Arabic Number List: This is your basic list, with elements numbered 1, 2,
3, etc. The escape code for this type of list is \LSAx { ... }, where
x is the character that follows the number (see below).
Lowercase Letter List: This uses the alphabet to denote its elements. The
first element will be marked with by "a", the next by "b", etc. There
may NOT be more than 26 elements in a letter list. The escape code is
\LSlx { ... }.
Uppercase Letter List: Exactly like the \LSlx { ... } list type, but
using uppercase letters instead. The escape code is \LSLx { ... }, and
it too is restricted to 26 or fewer elements.
Lowercase Roman List: Uses lowercase Roman numerals, i, ii, iii, iv, etc.
The escape code is \LSrx { ... }.
Uppercase Roman List: Uses uppercase Roman numeral, I, II, III, IV, etc.
The escape code is \LSRx { ... }.
No Identifier List: This does not use any number or character to
differentiate between elements. The escape code is \LS_x { ... }, which
allows the author to still use special characters listed below to mark
elements.
Military Notation List: This is a tricky one. Only Military Notation
Lists may be nested within Military Notation Lists. The identifying
numbers are in Arabic numerals (ie. decimal), but also show the hierarchy
of the list itself. The reader program must run through the list and
determine how deep the sublists embedded in the list go, as each number
must be expanded to show this. Thus, if you have a list that has a sublist
inside it, and that sublist has yet another sublist, the numbers must
expanded to three places, so the very first element would be 1.0.0, the
second element would be 2.0.0, etc., but the sublist off the first element
would have 1.1.0 for the first element. The first element off the first
sublist of the first sublist would be 1.1.1. If sublists nested in a list
five deep, the very first number would be 1.0.0.0.0, but if they nested
only two deep, the first number would be 1.0. The escape code for this
type of list is \LSMN { ... }.
Separator Characters: With the exception of the Military Notation List,
all the lists have one space in their command for a single character.
This character must be chosen off the following list:
. Uses a period after the list identifier.
, Uses a comma after the list identifier.
: Uses a colon after the list identifier.
- Uses a dash after the list identifier.
) Uses a right parenthesis after the list identifier
_ Puts nothing after the list identifier.
> Puts an arrow after the list identifier.

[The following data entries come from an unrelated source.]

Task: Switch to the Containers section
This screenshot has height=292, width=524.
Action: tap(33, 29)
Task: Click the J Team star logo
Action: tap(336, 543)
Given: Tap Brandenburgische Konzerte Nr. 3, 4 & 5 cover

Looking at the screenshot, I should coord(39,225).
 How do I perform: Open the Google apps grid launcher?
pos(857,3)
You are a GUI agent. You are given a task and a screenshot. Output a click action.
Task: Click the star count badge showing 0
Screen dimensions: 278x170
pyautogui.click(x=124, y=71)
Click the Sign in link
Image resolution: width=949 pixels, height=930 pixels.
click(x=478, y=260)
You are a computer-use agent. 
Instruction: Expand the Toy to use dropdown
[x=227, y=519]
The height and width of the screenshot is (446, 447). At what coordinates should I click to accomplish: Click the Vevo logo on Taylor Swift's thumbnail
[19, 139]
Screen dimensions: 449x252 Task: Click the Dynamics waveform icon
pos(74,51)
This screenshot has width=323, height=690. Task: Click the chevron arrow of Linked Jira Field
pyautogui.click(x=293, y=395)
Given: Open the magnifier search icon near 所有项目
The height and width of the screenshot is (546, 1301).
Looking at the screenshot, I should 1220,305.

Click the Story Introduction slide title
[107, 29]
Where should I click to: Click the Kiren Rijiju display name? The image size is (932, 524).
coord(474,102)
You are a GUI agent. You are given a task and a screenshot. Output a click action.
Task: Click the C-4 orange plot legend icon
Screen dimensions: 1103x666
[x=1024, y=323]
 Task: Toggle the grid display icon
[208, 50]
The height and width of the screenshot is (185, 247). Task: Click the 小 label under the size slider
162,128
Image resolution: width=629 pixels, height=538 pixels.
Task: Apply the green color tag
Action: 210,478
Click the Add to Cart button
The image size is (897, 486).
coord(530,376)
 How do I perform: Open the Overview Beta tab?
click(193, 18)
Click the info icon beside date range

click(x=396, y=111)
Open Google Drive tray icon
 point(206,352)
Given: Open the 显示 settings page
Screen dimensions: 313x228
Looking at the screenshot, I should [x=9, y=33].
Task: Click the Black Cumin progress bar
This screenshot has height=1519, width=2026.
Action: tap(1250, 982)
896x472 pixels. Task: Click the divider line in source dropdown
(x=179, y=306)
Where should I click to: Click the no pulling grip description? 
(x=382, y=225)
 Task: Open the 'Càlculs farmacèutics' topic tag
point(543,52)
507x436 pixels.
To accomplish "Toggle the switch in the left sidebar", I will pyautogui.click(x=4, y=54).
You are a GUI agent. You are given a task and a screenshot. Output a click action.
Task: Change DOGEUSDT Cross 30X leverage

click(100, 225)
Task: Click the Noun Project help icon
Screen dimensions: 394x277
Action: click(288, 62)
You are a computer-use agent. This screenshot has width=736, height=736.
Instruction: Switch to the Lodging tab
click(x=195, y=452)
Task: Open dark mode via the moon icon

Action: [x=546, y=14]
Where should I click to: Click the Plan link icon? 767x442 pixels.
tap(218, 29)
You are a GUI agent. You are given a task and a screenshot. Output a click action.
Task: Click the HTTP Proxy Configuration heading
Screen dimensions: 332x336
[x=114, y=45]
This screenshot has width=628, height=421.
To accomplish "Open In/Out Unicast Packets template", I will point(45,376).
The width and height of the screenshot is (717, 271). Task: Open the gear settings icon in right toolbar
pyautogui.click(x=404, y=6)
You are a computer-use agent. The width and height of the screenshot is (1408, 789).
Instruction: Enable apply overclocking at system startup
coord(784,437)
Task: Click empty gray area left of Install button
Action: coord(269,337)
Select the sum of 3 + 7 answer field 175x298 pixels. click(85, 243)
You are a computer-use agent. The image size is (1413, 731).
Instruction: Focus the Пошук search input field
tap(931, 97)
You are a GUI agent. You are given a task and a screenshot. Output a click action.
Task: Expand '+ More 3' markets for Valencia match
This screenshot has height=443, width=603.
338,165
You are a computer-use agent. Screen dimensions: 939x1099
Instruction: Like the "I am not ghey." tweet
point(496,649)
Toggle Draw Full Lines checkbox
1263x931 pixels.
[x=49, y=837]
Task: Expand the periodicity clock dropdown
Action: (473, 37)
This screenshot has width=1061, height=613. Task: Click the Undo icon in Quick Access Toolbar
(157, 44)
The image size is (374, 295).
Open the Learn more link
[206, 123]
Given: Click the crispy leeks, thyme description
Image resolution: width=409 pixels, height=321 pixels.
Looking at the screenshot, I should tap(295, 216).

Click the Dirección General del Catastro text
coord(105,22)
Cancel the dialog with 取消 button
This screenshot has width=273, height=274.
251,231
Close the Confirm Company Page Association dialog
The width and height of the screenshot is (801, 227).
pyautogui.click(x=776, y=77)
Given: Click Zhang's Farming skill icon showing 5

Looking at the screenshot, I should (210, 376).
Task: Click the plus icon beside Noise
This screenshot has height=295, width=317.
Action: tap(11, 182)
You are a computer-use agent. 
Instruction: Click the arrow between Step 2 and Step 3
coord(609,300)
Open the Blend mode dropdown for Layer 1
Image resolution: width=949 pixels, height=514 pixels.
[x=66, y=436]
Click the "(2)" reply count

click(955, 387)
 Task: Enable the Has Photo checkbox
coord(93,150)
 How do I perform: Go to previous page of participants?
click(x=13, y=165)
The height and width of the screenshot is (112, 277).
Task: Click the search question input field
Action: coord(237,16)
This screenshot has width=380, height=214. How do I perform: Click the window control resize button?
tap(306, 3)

* Puts a bullet after the list identifier.
Matrices:
There have been several suggestions for matrices, but I have yet to figure
out yet how exactly to implement them. A matrix will be given the escape
code \MTRX { ... }, so until a matrix standard is produced, ignore the
matrices.
Conclusion:
This is the first Really Big Galactic Guide Format in the Guide's history.
Undoubtedly, there are many problems with what I've put together here, and
I've almost certainly left things out. But that's what revisions are all
about. With this standard, however, the use of escape codes allows for
future expansion very easily, and any revisions will most likely not be
of such a large scale. I want to take this time here to thank everyone
who actually put more than thirty seconds of thought into this project,
and especially everyone who stuck with the project from the very beginning.
And a really big hand to all the programmers who've created Guide readers,
cuz they're really going to be pissed when they try to program for this
monstrosity!
...Paul